**TASK INSTRUCTIONS**
Your output should be exactly the lines from the one containing "Click the Undo/revert arrow icon" through the final line of the following data, please, with no pictures.

----- DATASET RECORDS -----

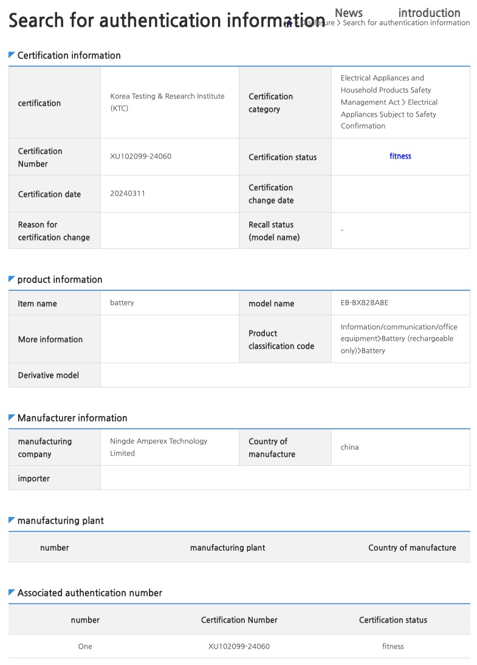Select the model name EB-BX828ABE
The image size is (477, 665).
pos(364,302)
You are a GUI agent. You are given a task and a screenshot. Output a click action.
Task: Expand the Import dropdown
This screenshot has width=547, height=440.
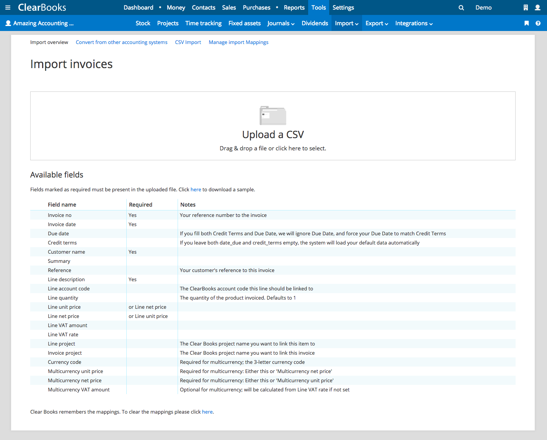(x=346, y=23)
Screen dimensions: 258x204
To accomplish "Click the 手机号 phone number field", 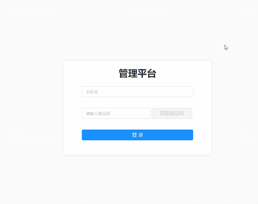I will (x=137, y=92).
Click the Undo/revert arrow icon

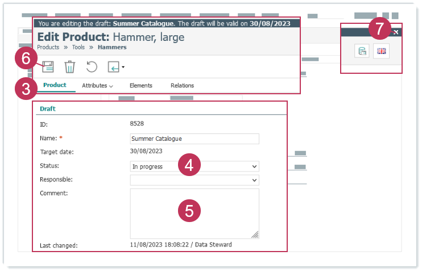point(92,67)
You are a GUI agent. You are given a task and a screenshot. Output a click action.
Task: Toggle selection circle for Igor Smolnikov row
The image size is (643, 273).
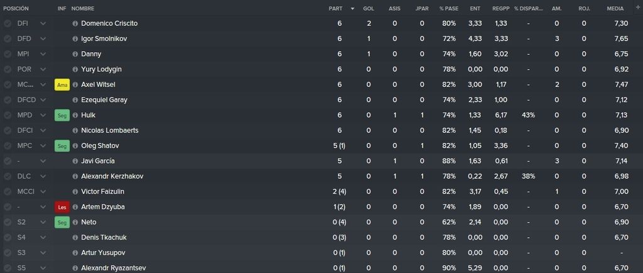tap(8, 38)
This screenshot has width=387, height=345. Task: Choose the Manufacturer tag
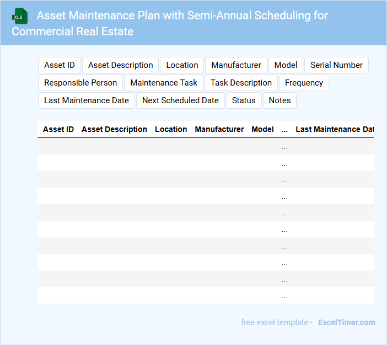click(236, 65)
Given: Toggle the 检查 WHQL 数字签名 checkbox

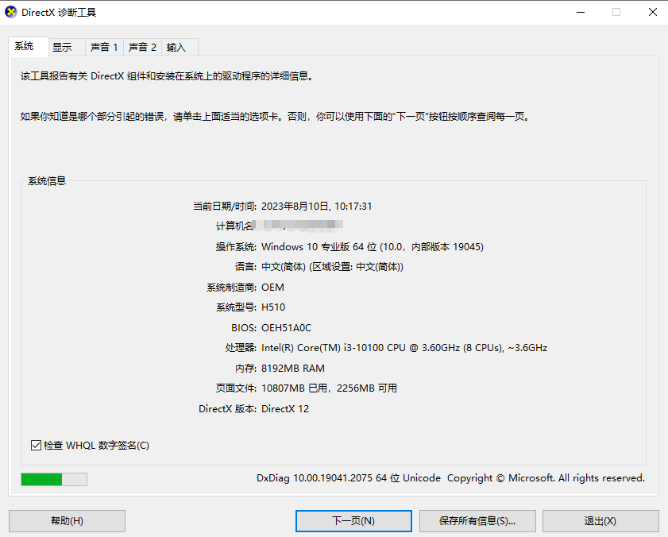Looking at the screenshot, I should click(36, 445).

-----

**RESULT**
Click the Undo/revert arrow icon

point(92,67)
You are a GUI agent. You are given a task and a screenshot. Output a click action.
Task: Toggle selection circle for Igor Smolnikov row
The image size is (643, 273).
tap(8, 38)
This screenshot has width=387, height=345. Task: Choose the Manufacturer tag
click(236, 65)
Given: Toggle the 检查 WHQL 数字签名 checkbox

Looking at the screenshot, I should click(36, 445).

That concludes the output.